Je reviens tout d'abord sur les questions qui m'ont été posées concernant La Poste. Notre compétence ne concerne pas les activités de La Banque postale et sont par ailleurs limitées à celles qui relèvent du service universel, à savoir le courrier et les petits colis. La Poste est confrontée à un bouleversement de son modèle économique qui se traduit par une chute massive du courrier et qui pose la question de son existence même. Nous devons donc tous, régulateur, Gouvernement, Parlement et La Poste elle-même, aider celle-ci à trouver un nouveau modèle économique pour faire face à cette situation qui n'est d'ailleurs pas spécifique à la France.

Pour revenir aux télécoms, je débuterai par la question de la dimension européenne, qui est effectivement importante mais dont l'appréhension est souvent source de confusions que je vais tenter de dissiper. Il y a en fait trois questions, celle de la taille des opérateurs européens, celle de l'harmonisation des marchés en Europe et celle d'un éventuel régulateur européen. En ce qui concerne tout d'abord la taille des quatre grands acteurs européens que sont Vodaphone, Orange, Telephonica et Deutsche Telekom, ils ont davantage d'abonnés que les grands acteurs américains Verizon et AT&T. Ils sont en revanche en deçà pour ce qui concerne le chiffre d'affaires en raison d'un revenu plus faible par abonné. L'ordre de grandeur n'est toutefois pas très différent entre les quatre grands opérateurs européens et les américains. En ce qui concerne les parts de marché sur le mobile, les quatre européens regroupent environ 70 % des abonnés européens alors que les quatre américains, sans doute bientôt trois en raison d'un projet de fusion, représentent quant à eux 90 %. Il y a donc un plus fort taux de concentration aux États-Unis même si les différences ne sont pas considérables. Les grands acteurs européens restent largement nationaux. S'ils devaient se développer et devenir transnationaux, il faut bien prendre conscience que nous n'aurions plus le choix en France qu'entre ces quatre opérateurs, dont un seul est français, et que les autres opérateurs français seraient appelés à disparaitre.

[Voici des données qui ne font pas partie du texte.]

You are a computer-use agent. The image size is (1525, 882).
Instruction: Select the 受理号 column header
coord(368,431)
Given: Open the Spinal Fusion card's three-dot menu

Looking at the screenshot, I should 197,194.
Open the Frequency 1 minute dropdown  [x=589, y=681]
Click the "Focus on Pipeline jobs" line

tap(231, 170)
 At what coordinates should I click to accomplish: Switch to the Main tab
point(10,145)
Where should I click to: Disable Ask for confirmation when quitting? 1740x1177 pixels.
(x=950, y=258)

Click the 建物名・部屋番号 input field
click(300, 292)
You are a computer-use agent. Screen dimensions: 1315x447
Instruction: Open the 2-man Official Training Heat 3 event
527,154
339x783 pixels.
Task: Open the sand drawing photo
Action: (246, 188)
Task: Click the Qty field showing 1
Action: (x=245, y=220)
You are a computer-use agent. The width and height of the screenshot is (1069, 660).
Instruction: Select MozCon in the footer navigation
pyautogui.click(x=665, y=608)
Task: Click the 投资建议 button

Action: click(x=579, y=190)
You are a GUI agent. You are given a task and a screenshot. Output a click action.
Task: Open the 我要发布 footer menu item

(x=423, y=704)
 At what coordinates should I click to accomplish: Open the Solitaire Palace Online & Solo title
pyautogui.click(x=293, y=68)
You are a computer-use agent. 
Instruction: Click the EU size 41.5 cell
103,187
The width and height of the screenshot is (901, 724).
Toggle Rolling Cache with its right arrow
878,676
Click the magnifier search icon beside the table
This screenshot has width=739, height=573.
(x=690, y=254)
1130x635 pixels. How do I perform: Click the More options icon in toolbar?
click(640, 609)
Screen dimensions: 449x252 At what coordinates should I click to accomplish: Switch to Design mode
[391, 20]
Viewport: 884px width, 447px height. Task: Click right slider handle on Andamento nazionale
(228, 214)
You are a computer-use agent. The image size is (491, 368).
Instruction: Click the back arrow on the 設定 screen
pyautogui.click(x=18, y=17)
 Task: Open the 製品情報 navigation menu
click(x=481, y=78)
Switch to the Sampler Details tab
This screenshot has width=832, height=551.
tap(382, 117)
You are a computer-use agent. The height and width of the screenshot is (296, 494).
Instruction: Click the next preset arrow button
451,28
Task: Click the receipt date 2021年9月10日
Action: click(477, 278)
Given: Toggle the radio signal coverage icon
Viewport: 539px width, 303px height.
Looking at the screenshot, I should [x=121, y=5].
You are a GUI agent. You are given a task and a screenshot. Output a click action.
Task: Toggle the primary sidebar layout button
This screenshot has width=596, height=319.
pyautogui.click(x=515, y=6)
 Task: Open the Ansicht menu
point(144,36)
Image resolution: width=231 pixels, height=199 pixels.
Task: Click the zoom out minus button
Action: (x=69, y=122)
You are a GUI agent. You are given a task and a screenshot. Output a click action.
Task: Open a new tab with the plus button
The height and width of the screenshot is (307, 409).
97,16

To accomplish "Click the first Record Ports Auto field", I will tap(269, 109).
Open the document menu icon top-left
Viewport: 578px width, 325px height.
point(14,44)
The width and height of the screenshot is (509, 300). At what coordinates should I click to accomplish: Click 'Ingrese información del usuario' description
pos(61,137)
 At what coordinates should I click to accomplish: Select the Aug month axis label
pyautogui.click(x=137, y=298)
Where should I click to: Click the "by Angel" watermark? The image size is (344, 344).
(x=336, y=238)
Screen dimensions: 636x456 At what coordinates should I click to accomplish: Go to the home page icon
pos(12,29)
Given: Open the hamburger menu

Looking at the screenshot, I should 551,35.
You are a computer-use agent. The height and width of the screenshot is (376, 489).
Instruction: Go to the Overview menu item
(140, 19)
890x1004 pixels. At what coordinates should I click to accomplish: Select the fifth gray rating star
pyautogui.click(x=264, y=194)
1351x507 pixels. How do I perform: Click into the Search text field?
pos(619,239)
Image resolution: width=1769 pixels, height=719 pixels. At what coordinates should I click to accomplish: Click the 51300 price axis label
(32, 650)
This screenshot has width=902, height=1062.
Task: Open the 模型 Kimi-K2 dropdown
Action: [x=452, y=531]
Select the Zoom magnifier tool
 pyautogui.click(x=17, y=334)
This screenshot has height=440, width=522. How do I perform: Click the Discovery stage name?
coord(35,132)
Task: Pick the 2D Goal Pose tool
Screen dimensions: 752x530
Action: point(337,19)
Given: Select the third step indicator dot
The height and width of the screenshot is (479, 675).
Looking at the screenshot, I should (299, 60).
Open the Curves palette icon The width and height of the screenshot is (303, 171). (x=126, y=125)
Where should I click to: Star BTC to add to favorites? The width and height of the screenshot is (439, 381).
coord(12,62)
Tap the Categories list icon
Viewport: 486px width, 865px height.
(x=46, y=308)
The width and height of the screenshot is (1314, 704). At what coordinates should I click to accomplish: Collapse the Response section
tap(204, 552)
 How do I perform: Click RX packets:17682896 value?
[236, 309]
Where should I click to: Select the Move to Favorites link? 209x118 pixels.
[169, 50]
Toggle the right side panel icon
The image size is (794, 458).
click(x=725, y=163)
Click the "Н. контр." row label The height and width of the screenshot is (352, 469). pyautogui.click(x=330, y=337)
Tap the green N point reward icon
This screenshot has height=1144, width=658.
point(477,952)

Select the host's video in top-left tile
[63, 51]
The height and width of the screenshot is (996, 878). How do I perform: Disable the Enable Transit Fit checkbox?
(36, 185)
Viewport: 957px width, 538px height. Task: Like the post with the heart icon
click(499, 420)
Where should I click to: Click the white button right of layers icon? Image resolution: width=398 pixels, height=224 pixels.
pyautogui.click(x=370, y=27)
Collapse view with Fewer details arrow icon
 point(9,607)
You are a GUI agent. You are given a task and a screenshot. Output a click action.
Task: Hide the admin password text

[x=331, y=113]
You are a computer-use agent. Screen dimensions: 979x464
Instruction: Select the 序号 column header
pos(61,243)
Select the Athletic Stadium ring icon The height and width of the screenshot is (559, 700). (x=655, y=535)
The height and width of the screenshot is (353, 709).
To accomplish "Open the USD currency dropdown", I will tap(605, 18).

Dans l'hypothèse d'un marché européen intégré, la présence d'un régulateur européen apparait nécessaire mais l'on peut se demander si les États verraient d'un bon oeil l'arrivée de ce régulateur européen indépendant. Je suis assez réservé sur ce sujet. Il faut pour autant poursuivre l'harmonisation du marché européen pour supprimer les différences significatives entre les différents marchés. Pour répondre à la question sur les factures d'un montant astronomique à l'étranger, la raison en est qu'il existe des règles de facturation entre opérateurs et que l'itinérance internationale demeure à un prix élevé. Il existe encore des frontières en matière de téléphonie mobile et il serait souhaitable qu'elles se réduisent progressivement.

Les services à valeur ajoutée (SVA) constituent un sujet important qui concerne aussi bien l'accès à des services publics qu'à des offres commerciales. Ce secteur connaissait un grand désordre et des abus considérables et nous avons souhaité remettre les choses en ordre à partir de 2011 afin de clarifier les choses et poser des règles de déontologie. Il convenait également de distinguer clairement le prix de la communication qui relève des opérateurs du prix du service qui concerne l'éditeur. Ce travail en concertation avec les opérateurs et les éditeurs de SVA a débouché sur une décision cadre en 2012. Le calendrier initial est apparu trop optimiste, il a donc été décalé de six mois afin que cette réforme importante qui concerne aussi bien des marchés de gros que des marchés de détail soit opérationnelle en temps voulus. J'ajoute qu'il apparait particulièrement choquant que les appels vers des services publics fondamentaux tels que Pôle emploi ou les hôpitaux fassent l'objet d'une surtaxe.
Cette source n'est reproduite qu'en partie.